Que penser de Richard Millet et de son "Apologie de Breivik"?
Qu'il joue au chat et à la souris, en disant que son titre n'est que de l'ironie?
Peut on dire, comme Annie Ernaux dans son "Le pamphlet fasciste de Richard Millet déshonore la littérature" paru dans Le Monde du 10/09/12, que le texte de Richard Millet exsude autre chose que ce qu'il affirme?
Millet entame son texte ainsi: Au moment d'entreprendre ce qui pourrait être un Éloge littéraire d'Anders Behring Breivik, je voudrais que l'on garde à l'esprit que je n'approuve pas les actes commis par Breivik, le 22 juillet 2011, en Norvège.
C'est clair et net, mais apparemment pas pour tout le monde.
Il est donc là, l'intérêt de ce texte qui touche à ce que nous envoie en permanence le monde qui nous entoure, celui que nous voyons, comprenons et traitons selon notre sensibilité et notre culture. Il arrive que ce que nous en faisons n'est pas bien lisible.
Annie Ernaux catégorique et sure d'elle n'hésite pas à insulter Millet conformément, croit elle, à son devoir de femme de lettres, de professeur, de citoyenne responsable. Elle décrypte dans le texte de Millet des intentions coupables: J'ai lu le dernier pamphlet de Richard Millet, Langue fantôme suivi d'Eloge littéraire d'Anders Breivik dans un mélange croissant de colère, de dégoût et d'effroi. Celui de lire sous la plume d'un écrivain, éditeur chez Gallimard, des propos qui exsudent le mépris de l'humanité et font l'apologie de la violence au prétexte d'examiner, sous le seul angle de leur beauté littéraire, les "actes" de celui qui a tué froidement, en 2011, 77 personnes en Norvège. Des propos que je n'avais lus jusqu'ici qu'au passé, chez des écrivains des années 1930.

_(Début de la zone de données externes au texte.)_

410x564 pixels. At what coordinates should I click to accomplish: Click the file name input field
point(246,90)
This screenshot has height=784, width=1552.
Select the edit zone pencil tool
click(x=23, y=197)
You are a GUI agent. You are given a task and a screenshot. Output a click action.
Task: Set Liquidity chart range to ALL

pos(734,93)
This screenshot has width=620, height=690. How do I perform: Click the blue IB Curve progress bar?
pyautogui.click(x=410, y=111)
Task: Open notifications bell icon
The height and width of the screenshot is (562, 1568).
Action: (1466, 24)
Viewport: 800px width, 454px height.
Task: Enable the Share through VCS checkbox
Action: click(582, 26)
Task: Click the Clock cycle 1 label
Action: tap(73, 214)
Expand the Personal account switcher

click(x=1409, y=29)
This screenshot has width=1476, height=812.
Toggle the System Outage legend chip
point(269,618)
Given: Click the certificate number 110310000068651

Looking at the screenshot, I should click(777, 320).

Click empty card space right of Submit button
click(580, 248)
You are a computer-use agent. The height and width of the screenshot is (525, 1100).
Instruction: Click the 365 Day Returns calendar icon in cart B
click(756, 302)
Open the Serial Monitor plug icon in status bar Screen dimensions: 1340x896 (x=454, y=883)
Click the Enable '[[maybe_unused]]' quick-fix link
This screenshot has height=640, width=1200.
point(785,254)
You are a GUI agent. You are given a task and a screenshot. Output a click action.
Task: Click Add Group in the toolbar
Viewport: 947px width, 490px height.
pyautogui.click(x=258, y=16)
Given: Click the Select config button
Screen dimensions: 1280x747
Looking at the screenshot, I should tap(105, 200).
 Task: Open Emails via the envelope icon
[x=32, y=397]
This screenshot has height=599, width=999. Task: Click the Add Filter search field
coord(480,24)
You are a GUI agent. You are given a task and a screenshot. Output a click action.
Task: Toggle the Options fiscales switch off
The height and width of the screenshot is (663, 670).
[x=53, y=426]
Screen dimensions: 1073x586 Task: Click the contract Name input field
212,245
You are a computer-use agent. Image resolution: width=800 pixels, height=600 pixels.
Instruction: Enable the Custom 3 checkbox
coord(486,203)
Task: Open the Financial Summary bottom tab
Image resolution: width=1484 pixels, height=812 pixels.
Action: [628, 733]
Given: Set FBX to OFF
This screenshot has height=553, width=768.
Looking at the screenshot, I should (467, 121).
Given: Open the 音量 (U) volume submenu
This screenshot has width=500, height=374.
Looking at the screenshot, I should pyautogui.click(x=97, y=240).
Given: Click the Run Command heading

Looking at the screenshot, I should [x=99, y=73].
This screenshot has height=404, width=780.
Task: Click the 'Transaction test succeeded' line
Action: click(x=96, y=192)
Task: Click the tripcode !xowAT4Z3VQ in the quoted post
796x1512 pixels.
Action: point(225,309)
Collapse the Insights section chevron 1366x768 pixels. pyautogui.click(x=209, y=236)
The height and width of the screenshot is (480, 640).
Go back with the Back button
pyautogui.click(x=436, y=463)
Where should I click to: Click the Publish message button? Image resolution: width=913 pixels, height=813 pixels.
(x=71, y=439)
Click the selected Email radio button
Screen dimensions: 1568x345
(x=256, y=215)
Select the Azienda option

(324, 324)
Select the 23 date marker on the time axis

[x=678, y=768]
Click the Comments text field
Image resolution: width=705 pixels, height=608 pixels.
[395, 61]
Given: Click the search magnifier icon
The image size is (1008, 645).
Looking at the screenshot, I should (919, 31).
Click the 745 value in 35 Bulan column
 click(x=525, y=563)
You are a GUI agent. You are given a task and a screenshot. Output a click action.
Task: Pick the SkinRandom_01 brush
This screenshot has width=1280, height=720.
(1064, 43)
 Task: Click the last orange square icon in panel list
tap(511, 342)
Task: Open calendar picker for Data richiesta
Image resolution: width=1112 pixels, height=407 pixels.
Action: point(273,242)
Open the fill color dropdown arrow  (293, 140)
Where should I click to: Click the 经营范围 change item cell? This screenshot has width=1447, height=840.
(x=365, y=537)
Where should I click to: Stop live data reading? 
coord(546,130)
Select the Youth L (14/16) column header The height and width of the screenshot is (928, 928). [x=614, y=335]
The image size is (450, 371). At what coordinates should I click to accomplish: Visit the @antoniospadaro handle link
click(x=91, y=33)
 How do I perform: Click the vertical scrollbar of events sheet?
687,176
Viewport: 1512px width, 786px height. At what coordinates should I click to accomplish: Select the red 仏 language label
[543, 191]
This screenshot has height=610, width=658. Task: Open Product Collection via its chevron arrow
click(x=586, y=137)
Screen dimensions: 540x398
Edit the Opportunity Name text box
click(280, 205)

Cela pose la question de savoir si exsuder un sentiment équivaut à un jugement de l'objet de ce sentiment. Autrement dit, peut on deviner dans un texte et de reprocher à son auteur le contraire de ce qu'il affirme?
Bien sur que non, et c'est là qu'Annie Ernaux et de nombreux signataires, solidaires de son pamphlet à elle, ont tort.
A part ça, la lecture du seul l"Éloge littéraire d'Andréas Breivik" m'a déçu. Car mise à part l'excitante annonce de traitement de la tuerie comme une création littéraire avec les conséquences d'un tel pari qui mériteraient un développement ou du moins une amorce d'un vrai travail d'écrivain je n'y ai trouvé tout juste que quelques réflexions molles autour de la crise et l'évolution planétaire dont l'auteur semble déplorer la tournure.
Mais il ne me viendrait pas à l'idée de reprocher à Richard Millet autre chose que d'avoir raté un projet intéressant.